##### PASSAGE FOR REVIEW

Partner Ryan Baker, interviewed by Law.com on December 15, 2022, About the proliferation of anti-SLAPP suits said, “The cure has become the disease. Anti-SLAPP has become bloated … it’s become a problem for real plaintiffs …”
Anti-SLAPP, shorthand for anti-strategic lawsuits against public participation, law is intended to protect First Amendment and petitioning rights. “There’s a catch-all provision of the Anti-SLAPP statute, which essentially says, ‘Anything that’s a matter of public interest, or relates to a matter of public interest or public dialogue [is protected],’” said Baker. The law is meant to protect litigants from abusive lawsuits, but wealthy defendants frequently use anti-SLAPP motions early in the cases to essentially freeze the action and require the plaintiff to surmount what can be a formidable challenge—it is difficult if you are “a little guy filing a suit [to overcome] anything that can touch upon public interest.”
Baker overcame the public interest hurdle in 2019 in a unanimous decision, FilmOn.com Inc. v. DoubleVerify Inc., by the California Supreme Court because the case dealt with private, confidential contract. Notably, however, the trial court and court of appeal had found the conduct protected.
Venue matters said Baker. He said a key reason Depp’s attorneys took the viral defamation case of Johnny Depp v. Amber Heard to Virginia was to escape California’s much tougher anti-SLAPP statute. “In California, the case would have been dead on arrival … it just illustrates the difference between states.”

##########
##### DATA EXCERPTS

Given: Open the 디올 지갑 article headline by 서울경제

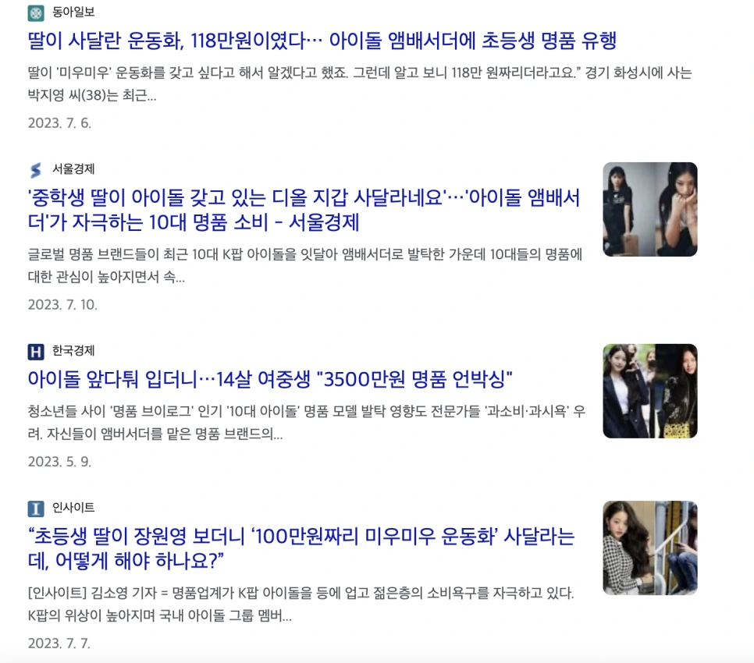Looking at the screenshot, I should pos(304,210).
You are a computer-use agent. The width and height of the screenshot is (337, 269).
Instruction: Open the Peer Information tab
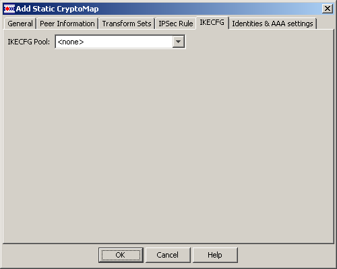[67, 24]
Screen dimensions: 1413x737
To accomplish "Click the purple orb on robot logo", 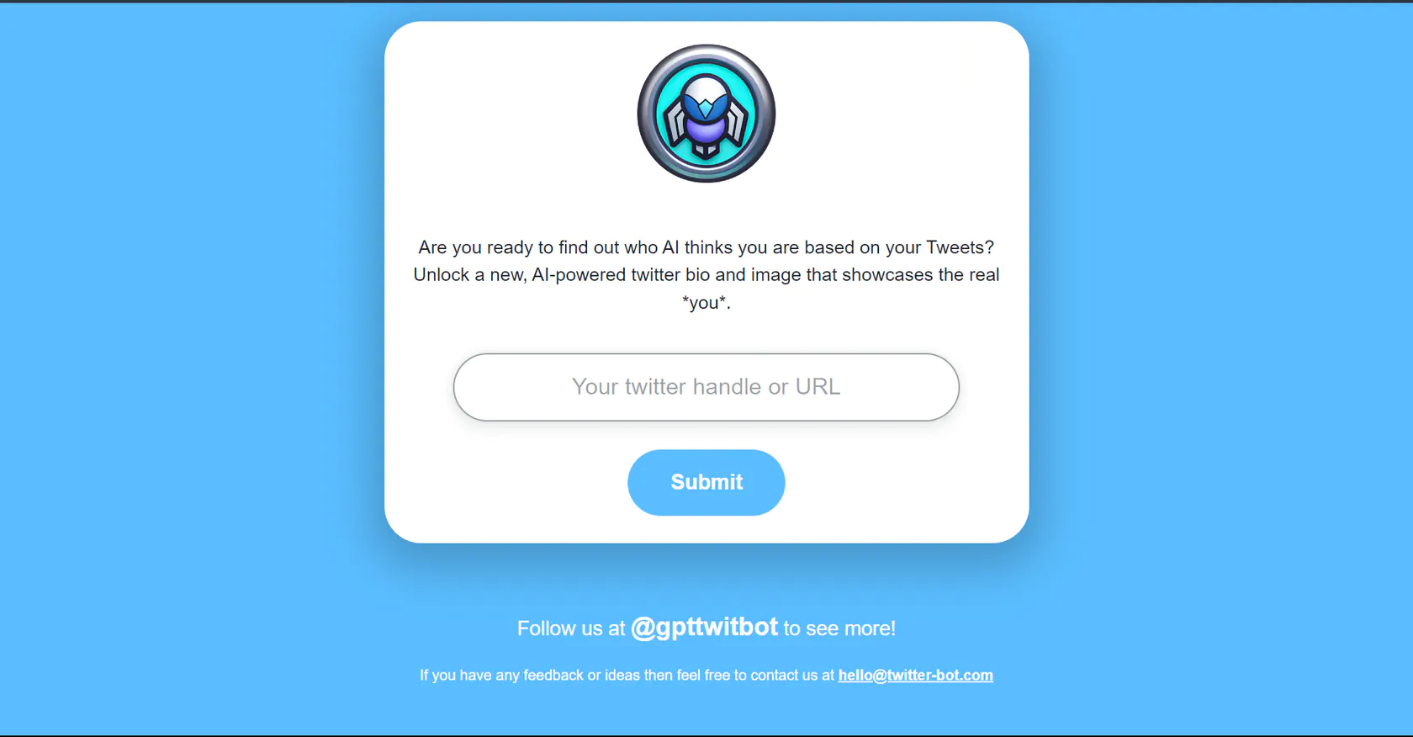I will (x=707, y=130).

##########

[TO DO]
1) In the passage on anti-SLAPP suits, rewrite everything from "Baker overcame the" down to "the conduct protected.", replacing "unanimous" with "split".
2) List every person named in the passage on anti-SLAPP suits.
The entries have nothing to do with this exercise.

[SOLUTIONS TO EACH TASK]
1)
Baker overcame the public interest hurdle in 2019 in a split decision, FilmOn.com Inc. v. DoubleVerify Inc., by the California Supreme Court because the case dealt with private, confidential contract. Notably, however, the trial court and court of appeal had found the conduct protected.

2) Ryan Baker, Johnny Depp, Amber Heard